** Consigne à suivre **
Poursuivez, s'il vous plaît, l'article sur les maisons de retraite médicalisées à la suite de sa dernière phrase.

** Extrait de page **
○ ○ ○ ○ ○

Peut-on "faire de la qualité à moindre coût" en gérant des maisons de retraite médicalisées privées ? L'émission Envoyé spécial, diffusée jeudi soir sur France 2, pointe de graves carences dans les soins apportés aux résidents, dans plusieurs établissements des groupes Orpéa et Korian.
Témoignages et images en "caméra discrète". L'enquête "Maisons de retraite, derrière la façade" de Julie Pichot, Xavier Deleu et Vincent Liger, se base sur plusieurs témoignages de proches de personnes âgées et de membres du personnel parfois anonymisés, ainsi que sur des images filmées en "caméra discrète", dans plusieurs Ehpad.
"Prise en charge défaillante". Tourné en quatre mois, ce reportage produit par la société CAT et cie fait ainsi état de la détresse d'une femme, révoltée de n'avoir pas été prévenue de l'agonie de sa mère "laissée comme un animal sur un lit d'hôpital", dit-elle, et morte un lendemain de 1er mai aux urgences. Un homme dénonce de son côté la "prise en charge défaillante" de sa mère, âgée de 94 ans et atteinte de la maladie d'Alzheimer, dans la même maison de retraite du groupe Orpéa, proche de Strasbourg, où le séjour est facturé 3.500 euros par mois. Des images filmées à l'aide d'un téléphone portable en 2015 et 2016, le montrent cherchant du secours dans des couloirs déserts après la chute d'une personne âgée ou encore mettent en scène des résidents très dépendants, assis devant une assiette pleine mais incapables de manger, faute d'aide.

○ ○ ○ ○ ○

** Informations fournies **
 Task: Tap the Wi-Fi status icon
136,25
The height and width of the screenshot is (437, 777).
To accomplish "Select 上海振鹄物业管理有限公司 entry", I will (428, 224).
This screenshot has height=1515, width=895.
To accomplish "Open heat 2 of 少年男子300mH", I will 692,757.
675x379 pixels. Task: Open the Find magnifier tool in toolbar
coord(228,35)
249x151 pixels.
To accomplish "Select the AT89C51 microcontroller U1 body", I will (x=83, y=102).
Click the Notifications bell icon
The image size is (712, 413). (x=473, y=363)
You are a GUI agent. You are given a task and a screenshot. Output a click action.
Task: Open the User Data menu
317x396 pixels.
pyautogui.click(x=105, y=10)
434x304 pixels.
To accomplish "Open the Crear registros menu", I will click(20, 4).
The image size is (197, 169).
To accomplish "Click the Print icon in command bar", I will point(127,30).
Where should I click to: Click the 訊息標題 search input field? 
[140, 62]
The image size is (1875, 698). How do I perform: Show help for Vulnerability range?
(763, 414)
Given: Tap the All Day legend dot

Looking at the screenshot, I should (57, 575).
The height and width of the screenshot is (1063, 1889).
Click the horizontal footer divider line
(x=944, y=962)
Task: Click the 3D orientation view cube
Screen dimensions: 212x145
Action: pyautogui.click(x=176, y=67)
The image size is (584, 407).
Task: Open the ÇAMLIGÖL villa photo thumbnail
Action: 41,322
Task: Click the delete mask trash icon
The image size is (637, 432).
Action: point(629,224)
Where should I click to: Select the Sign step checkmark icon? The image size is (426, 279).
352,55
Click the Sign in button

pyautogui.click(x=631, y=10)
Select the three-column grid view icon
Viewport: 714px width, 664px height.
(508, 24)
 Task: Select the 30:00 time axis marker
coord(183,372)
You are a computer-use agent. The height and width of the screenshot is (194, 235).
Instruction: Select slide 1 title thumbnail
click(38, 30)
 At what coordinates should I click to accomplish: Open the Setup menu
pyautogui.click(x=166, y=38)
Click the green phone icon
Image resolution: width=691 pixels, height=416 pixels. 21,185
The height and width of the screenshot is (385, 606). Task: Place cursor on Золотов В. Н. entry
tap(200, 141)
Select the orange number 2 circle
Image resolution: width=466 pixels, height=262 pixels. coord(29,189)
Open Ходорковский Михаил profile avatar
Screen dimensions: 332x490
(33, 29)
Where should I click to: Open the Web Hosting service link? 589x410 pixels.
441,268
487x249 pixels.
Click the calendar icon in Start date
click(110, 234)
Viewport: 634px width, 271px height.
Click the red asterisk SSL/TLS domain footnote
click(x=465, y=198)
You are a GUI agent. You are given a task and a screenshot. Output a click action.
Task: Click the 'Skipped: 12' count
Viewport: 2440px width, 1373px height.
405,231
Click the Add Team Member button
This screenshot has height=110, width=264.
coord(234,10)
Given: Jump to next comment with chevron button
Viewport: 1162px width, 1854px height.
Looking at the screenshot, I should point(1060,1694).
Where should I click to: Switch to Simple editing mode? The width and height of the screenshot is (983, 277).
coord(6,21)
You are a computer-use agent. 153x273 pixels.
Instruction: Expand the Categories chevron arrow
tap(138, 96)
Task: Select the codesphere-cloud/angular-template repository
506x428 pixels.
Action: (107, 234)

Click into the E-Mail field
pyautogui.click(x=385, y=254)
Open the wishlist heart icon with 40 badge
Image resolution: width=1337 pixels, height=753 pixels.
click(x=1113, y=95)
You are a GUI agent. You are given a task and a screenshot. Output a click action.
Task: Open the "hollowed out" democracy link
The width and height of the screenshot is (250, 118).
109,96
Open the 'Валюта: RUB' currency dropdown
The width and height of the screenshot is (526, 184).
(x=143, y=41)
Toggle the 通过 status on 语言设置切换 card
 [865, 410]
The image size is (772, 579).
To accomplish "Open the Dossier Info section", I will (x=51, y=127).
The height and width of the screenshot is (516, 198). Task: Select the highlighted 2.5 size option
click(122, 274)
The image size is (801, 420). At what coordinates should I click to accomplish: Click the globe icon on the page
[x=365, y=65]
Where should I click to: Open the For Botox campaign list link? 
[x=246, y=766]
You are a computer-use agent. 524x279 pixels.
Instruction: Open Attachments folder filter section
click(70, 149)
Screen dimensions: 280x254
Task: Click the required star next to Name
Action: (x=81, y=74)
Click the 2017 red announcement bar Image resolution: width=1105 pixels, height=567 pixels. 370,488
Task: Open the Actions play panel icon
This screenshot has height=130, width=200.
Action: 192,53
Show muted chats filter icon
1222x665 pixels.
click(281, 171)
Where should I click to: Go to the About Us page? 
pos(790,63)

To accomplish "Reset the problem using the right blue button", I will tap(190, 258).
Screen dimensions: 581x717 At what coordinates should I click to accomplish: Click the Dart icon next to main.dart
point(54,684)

○ ○ ○ ○ ○

** Réponse attendue **
"Course au profit". Le reportage attribue ces situations à une "course au profit" amenant les groupes Orpéa et Korian, qui ont respectivement dégagé près de 90 et 163 millions d'euros de bénéfice net l'an dernier, à ne pas embaucher suffisamment de personnel soignant et à économiser sur tout, des couches aux repas. Et cela, afin d'atteindre "un taux de marge proche de 30%" affirme, sous couvert d'anonymat, un ex-directeur d'un établissement Orpéa. Une ancienne aide-soignante du groupe Korian cette fois, qui conteste devant les Prud'hommes son licenciement, fin 2016, pour "insubordination" (elle n'avait pas respecté le quota de trois couches par jour et par résident, affirme le reportage), dénonce elle, une "robotisation de la prise en charge des personnes âgées".
Le patron d'Orpea se targue d'"un taux de satisfaction" de 87%". Interrogé par la réalisatrice lors de la dernière assemblée générale des actionnaires d'Orpea, sur un "manque de personnel" dans ses établissements, le directeur général Yves Le Masne affirme "assumer l'imperfection" et se targue d'un "taux de satisfaction de 87%" parmi les familles des résidents. Ni Orpéa ni Korian, qui gèrent chacun plus de 30.000 lits en France (dans des maisons de retraite mais aussi des cliniques spécialisées), n'ont répondu aux demandes d'interview, selon Julie Pichot.